[Problem details]
In the data below, how many lines include the word "beside"? Give only the number.

Dataset entries:
========================================================================

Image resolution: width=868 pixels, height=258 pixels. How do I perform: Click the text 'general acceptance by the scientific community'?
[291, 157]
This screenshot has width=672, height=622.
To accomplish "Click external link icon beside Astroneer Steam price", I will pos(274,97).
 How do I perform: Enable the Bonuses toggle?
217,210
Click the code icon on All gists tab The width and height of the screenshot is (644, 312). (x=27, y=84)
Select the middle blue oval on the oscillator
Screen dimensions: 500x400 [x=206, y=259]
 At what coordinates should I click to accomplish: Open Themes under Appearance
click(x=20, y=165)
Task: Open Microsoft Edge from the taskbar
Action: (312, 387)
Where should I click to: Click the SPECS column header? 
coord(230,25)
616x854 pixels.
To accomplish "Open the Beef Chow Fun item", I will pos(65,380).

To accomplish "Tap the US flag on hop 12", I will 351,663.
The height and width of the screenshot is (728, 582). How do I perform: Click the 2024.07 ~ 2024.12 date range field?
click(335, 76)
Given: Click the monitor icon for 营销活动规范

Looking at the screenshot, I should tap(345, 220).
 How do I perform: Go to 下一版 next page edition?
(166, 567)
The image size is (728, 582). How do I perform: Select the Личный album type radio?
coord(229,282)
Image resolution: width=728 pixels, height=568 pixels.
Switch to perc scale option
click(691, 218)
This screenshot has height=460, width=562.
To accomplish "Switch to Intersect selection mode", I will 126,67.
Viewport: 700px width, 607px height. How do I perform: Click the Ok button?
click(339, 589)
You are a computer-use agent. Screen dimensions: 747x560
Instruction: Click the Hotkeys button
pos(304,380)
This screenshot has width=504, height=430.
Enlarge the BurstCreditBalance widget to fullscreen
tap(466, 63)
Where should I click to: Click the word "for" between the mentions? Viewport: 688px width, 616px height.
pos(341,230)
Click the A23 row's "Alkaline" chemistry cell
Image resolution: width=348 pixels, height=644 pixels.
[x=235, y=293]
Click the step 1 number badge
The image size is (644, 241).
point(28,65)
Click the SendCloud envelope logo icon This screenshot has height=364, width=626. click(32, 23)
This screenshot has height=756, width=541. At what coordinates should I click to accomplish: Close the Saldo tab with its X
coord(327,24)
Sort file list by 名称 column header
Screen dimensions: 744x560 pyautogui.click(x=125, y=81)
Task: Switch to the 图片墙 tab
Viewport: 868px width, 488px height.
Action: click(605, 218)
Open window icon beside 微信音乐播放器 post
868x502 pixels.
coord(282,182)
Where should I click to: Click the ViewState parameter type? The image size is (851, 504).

========================================================================

[Result for this task]
2